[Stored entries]
■ ■ ■ ■ ■ ■ ■

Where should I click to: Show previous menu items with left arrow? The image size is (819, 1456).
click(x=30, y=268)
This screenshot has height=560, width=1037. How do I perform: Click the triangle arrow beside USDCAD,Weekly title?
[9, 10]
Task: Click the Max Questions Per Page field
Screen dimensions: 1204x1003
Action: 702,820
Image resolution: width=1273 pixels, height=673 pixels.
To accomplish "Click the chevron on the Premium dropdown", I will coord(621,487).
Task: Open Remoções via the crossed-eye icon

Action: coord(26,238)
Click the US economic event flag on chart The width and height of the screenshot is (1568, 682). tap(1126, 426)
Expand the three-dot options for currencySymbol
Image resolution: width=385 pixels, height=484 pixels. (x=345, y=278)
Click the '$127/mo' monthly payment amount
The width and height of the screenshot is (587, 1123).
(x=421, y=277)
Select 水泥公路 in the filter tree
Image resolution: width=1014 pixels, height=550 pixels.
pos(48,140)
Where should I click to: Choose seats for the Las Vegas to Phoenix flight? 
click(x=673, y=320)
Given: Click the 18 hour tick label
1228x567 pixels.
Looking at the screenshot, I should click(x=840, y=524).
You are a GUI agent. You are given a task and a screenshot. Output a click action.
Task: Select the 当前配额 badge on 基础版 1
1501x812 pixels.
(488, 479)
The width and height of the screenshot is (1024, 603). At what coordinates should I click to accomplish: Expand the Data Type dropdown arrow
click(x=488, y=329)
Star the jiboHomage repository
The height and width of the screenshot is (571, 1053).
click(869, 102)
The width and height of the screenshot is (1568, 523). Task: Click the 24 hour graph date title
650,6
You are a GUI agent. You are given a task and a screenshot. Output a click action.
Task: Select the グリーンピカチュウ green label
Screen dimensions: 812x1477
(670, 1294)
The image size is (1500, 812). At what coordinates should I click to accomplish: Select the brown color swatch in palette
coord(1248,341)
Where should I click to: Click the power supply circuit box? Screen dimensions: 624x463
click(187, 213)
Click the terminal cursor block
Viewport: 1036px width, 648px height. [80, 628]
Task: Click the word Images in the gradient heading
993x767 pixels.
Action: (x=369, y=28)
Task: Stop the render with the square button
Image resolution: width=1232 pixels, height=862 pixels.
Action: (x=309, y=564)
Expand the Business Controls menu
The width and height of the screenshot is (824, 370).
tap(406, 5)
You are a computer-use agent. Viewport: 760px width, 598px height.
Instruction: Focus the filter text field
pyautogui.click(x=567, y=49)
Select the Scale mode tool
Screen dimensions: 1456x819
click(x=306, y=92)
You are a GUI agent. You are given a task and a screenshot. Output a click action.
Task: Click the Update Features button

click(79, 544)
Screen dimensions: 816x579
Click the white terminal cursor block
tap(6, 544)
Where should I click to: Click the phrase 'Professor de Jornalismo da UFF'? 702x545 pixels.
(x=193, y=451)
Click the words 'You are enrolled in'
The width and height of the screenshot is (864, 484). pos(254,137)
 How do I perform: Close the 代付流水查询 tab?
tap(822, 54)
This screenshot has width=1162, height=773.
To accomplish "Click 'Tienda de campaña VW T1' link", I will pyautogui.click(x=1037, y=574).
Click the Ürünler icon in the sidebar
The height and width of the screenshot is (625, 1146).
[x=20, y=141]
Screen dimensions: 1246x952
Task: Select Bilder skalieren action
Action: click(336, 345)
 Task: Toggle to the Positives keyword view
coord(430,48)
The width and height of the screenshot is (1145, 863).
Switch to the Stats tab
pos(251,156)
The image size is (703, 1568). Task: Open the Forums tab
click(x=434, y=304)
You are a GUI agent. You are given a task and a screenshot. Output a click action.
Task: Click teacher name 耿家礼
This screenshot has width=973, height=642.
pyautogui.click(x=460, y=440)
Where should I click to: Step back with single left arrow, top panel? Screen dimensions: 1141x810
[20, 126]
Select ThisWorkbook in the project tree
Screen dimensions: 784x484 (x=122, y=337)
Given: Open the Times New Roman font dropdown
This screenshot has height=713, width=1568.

■ ■ ■ ■ ■ ■ ■

(EXERCISE PROMPT): Turn the part of the data that opens with the line containing "Task: Toggle to the Positives keyword view" and closes with the line containing "Screen dimensions: 784x484 (x=122, y=337)", both included, into a numbered list, leaving out any blank lines.

(SOLUTION):
1.  Task: Toggle to the Positives keyword view
2. coord(430,48)
3. The width and height of the screenshot is (1145, 863).
4. Switch to the Stats tab
5. pos(251,156)
6. The image size is (703, 1568). Task: Open the Forums tab
7. click(x=434, y=304)
8. You are a GUI agent. You are given a task and a screenshot. Output a click action.
9. Task: Click teacher name 耿家礼
10. This screenshot has width=973, height=642.
11. pyautogui.click(x=460, y=440)
12. Where should I click to: Step back with single left arrow, top panel? Screen dimensions: 1141x810
13. [20, 126]
14. Select ThisWorkbook in the project tree
15. Screen dimensions: 784x484 (x=122, y=337)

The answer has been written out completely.